Word and element pointing entries:
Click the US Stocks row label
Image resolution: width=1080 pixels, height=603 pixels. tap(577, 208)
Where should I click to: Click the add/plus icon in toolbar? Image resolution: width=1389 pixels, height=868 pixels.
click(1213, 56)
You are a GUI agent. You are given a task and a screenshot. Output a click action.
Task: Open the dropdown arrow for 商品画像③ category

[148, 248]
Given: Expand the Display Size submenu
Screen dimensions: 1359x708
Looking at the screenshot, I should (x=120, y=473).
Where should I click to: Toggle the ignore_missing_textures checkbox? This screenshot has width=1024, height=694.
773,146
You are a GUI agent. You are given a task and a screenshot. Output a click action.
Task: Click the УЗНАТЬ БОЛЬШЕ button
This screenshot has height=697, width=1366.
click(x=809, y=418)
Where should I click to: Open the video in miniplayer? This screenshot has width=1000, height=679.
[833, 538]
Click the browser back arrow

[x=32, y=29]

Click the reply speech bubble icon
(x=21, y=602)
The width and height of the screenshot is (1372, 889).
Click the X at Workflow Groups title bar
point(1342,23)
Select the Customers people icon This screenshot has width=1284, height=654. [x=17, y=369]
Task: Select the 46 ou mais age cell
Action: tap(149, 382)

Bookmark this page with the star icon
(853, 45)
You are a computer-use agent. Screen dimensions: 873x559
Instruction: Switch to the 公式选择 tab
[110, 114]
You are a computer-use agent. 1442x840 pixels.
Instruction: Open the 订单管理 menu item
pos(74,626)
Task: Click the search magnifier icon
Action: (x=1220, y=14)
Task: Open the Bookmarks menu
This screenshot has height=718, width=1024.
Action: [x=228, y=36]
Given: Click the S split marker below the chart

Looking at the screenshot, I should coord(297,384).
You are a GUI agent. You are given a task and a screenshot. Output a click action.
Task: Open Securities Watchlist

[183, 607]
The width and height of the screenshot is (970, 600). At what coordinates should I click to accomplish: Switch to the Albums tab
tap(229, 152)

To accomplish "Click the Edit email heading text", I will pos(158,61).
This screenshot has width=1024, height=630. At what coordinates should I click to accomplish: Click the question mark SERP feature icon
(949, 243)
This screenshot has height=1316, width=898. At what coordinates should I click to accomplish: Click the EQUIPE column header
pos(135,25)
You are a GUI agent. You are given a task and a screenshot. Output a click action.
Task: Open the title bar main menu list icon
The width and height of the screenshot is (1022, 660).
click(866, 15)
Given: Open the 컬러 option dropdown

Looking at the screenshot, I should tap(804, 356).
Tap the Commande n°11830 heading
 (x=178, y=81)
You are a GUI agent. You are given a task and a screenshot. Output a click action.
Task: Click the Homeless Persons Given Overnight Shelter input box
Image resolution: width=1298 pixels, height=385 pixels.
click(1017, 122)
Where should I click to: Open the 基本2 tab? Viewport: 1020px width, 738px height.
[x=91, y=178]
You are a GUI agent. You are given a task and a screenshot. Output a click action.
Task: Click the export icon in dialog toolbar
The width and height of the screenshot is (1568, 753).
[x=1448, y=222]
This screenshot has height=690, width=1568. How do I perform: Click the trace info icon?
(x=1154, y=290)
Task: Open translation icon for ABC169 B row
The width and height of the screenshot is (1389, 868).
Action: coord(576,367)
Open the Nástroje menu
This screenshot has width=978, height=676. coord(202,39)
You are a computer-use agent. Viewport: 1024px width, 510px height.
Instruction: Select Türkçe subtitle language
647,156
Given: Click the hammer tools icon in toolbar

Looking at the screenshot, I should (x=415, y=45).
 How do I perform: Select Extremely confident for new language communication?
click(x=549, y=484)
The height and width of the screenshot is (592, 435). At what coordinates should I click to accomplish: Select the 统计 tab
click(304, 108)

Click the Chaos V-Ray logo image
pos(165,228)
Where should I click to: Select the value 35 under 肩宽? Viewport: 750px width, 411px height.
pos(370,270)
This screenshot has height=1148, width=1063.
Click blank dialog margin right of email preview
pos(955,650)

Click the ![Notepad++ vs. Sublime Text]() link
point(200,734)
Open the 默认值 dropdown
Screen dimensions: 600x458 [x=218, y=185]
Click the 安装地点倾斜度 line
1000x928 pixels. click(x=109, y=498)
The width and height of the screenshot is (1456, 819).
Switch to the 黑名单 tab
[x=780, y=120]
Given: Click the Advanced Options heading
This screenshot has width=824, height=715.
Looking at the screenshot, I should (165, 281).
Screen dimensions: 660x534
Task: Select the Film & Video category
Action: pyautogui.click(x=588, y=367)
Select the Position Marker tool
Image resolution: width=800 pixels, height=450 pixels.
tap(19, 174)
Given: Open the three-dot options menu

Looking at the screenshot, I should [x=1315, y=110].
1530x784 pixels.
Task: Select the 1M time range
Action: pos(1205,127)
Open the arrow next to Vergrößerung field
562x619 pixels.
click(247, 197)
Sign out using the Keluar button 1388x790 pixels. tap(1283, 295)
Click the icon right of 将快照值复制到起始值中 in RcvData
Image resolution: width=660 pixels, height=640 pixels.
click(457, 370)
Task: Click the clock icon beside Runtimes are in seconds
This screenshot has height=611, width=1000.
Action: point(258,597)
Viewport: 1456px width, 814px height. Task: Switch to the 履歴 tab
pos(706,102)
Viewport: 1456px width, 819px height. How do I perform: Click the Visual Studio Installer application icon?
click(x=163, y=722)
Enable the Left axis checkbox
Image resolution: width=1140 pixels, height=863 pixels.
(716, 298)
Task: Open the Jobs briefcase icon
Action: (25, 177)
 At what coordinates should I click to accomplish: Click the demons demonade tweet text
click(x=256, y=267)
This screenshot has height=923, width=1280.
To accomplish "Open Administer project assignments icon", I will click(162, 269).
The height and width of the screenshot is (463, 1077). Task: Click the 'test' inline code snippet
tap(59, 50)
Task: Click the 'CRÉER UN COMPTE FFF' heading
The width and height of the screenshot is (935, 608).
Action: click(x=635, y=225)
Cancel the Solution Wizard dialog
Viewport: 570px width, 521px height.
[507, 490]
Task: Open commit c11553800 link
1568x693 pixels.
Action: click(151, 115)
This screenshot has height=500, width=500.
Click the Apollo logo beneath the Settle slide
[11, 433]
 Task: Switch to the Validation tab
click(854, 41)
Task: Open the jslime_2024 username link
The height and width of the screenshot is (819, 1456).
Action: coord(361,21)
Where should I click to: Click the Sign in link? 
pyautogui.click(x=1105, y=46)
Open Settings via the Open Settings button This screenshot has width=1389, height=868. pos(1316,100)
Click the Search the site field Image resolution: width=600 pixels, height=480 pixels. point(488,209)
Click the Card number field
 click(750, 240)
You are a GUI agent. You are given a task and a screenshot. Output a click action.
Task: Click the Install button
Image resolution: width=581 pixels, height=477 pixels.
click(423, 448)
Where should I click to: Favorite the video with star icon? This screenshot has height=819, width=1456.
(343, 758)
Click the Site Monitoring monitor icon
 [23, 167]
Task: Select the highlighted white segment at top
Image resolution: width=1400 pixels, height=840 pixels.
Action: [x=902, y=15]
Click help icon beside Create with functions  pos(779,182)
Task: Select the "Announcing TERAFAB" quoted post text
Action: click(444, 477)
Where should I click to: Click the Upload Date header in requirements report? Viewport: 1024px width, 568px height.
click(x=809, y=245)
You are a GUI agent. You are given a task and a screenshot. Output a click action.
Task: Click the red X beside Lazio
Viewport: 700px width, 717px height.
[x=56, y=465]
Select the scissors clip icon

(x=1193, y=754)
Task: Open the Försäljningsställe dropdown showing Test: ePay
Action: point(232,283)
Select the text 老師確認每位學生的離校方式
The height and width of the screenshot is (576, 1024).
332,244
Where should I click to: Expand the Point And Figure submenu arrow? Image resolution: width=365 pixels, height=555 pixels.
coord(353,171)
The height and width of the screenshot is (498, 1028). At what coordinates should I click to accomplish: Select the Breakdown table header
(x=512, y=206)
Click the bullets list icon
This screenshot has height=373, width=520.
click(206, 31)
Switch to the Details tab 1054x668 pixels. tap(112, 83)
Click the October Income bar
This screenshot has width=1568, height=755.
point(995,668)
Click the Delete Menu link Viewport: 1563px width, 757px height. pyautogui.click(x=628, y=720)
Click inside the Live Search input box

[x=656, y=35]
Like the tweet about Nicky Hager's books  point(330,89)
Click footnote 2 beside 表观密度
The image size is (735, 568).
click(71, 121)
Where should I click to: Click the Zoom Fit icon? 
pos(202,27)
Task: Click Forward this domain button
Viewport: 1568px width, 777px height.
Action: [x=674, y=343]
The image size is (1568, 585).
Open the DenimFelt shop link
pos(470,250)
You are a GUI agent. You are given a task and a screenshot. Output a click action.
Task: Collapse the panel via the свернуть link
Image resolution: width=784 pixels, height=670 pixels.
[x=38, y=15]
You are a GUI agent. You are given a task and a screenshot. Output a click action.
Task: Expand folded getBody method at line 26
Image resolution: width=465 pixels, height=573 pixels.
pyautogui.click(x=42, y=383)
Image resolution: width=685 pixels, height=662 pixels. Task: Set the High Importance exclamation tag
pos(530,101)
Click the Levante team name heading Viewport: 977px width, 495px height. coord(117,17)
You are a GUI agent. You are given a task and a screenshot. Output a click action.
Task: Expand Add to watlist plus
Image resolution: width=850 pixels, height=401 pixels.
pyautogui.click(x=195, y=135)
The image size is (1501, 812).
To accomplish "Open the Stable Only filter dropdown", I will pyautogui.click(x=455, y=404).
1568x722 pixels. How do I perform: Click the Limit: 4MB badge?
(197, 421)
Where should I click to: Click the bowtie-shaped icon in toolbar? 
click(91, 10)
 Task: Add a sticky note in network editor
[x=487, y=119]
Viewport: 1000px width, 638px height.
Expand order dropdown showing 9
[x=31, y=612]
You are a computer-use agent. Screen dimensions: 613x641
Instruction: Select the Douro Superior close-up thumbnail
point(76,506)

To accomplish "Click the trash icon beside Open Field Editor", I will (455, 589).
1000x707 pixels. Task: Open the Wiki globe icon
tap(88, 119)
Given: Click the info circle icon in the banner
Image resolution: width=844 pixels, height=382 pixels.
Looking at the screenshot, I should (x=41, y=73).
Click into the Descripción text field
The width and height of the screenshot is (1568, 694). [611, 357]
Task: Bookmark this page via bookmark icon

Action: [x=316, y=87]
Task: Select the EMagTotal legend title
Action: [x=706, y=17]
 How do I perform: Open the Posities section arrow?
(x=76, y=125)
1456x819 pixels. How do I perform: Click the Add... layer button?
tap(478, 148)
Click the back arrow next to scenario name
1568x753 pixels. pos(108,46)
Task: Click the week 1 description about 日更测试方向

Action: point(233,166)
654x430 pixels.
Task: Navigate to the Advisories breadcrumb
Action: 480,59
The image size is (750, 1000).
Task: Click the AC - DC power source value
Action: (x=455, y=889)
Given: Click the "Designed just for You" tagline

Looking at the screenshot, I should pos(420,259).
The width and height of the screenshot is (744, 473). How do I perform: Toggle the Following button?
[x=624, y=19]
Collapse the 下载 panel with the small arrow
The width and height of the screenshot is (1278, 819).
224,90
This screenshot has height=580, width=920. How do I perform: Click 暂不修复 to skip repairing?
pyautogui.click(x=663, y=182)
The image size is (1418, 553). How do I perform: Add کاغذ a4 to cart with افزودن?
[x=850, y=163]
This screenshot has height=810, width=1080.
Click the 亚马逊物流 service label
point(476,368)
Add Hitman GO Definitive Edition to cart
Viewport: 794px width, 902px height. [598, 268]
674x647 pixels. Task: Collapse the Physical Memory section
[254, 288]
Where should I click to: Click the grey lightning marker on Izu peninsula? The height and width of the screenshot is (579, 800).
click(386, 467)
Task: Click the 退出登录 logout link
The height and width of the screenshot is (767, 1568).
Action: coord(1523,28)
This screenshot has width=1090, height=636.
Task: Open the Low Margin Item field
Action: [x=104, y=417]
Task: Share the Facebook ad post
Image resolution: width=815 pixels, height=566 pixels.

• Required task: Rewrite the material from the line containing "Where should I click to: Click the add/plus" to the line containing "[x=32, y=29]", both included, as a JSON list of strings with one string per line and blank lines omitted. Include only those lines.

• Response:
[
  "Where should I click to: Click the add/plus icon in toolbar? Image resolution: width=1389 pixels, height=868 pixels.",
  "click(1213, 56)",
  "You are a GUI agent. You are given a task and a screenshot. Output a click action.",
  "Task: Open the dropdown arrow for 商品画像③ category",
  "[148, 248]",
  "Given: Expand the Display Size submenu",
  "Screen dimensions: 1359x708",
  "Looking at the screenshot, I should (x=120, y=473).",
  "Where should I click to: Toggle the ignore_missing_textures checkbox? This screenshot has width=1024, height=694.",
  "773,146",
  "You are a GUI agent. You are given a task and a screenshot. Output a click action.",
  "Task: Click the УЗНАТЬ БОЛЬШЕ button",
  "This screenshot has height=697, width=1366.",
  "click(x=809, y=418)",
  "Where should I click to: Open the video in miniplayer? This screenshot has width=1000, height=679.",
  "[833, 538]",
  "Click the browser back arrow",
  "[x=32, y=29]"
]